_Task material_

__________

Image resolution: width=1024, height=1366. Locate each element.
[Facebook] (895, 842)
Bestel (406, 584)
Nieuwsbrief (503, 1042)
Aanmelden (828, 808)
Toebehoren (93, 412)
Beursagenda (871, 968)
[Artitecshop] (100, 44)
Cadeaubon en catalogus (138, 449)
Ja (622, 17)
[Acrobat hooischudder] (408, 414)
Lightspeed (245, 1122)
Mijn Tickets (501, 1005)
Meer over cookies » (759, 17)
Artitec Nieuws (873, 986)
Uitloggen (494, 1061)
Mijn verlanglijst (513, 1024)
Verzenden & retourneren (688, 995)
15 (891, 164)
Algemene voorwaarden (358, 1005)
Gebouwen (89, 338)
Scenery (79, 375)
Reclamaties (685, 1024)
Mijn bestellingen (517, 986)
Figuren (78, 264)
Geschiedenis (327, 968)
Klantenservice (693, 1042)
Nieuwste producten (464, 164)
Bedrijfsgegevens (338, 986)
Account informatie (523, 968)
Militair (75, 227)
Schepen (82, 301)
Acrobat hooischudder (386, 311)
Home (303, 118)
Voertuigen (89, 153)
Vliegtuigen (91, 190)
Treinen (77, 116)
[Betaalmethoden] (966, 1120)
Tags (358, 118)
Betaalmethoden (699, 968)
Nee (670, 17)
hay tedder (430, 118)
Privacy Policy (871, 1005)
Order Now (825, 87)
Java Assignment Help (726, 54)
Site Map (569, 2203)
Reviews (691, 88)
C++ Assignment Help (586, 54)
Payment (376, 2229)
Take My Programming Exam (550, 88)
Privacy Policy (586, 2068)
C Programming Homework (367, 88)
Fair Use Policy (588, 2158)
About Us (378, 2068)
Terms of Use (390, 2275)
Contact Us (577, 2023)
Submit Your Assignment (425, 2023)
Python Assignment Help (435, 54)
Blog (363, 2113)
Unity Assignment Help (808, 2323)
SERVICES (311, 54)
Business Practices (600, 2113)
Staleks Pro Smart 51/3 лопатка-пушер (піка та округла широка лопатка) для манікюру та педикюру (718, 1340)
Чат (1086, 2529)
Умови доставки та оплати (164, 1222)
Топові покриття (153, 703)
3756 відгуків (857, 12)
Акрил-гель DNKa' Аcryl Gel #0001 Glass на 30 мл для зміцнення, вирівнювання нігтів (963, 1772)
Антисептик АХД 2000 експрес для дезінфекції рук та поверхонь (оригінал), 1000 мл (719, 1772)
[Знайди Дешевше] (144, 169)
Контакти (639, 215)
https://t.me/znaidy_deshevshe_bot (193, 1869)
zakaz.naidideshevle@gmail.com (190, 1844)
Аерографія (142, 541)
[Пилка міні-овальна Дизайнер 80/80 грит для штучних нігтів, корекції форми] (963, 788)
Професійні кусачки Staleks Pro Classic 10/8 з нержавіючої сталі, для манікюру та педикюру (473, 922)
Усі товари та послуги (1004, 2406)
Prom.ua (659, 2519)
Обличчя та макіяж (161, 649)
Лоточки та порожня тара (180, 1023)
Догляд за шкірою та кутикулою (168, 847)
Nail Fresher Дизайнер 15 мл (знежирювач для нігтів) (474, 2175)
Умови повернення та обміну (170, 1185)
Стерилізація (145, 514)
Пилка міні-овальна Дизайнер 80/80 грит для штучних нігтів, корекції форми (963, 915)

__________

_Prompt_
An exact copy of the lines above, from the one containing "Verzenden & retourneren (688, 995)" down to the one containing "Privacy Policy (586, 2068)" and including both, is the whole answer; retype it and nothing else.

_Output for this exercise_
Verzenden & retourneren (688, 995)
15 (891, 164)
Algemene voorwaarden (358, 1005)
Gebouwen (89, 338)
Scenery (79, 375)
Reclamaties (685, 1024)
Mijn bestellingen (517, 986)
Figuren (78, 264)
Geschiedenis (327, 968)
Klantenservice (693, 1042)
Nieuwste producten (464, 164)
Bedrijfsgegevens (338, 986)
Account informatie (523, 968)
Militair (75, 227)
Schepen (82, 301)
Acrobat hooischudder (386, 311)
Home (303, 118)
Voertuigen (89, 153)
Vliegtuigen (91, 190)
Treinen (77, 116)
[Betaalmethoden] (966, 1120)
Tags (358, 118)
Betaalmethoden (699, 968)
Nee (670, 17)
hay tedder (430, 118)
Privacy Policy (871, 1005)
Order Now (825, 87)
Java Assignment Help (726, 54)
Site Map (569, 2203)
Reviews (691, 88)
C++ Assignment Help (586, 54)
Payment (376, 2229)
Take My Programming Exam (550, 88)
Privacy Policy (586, 2068)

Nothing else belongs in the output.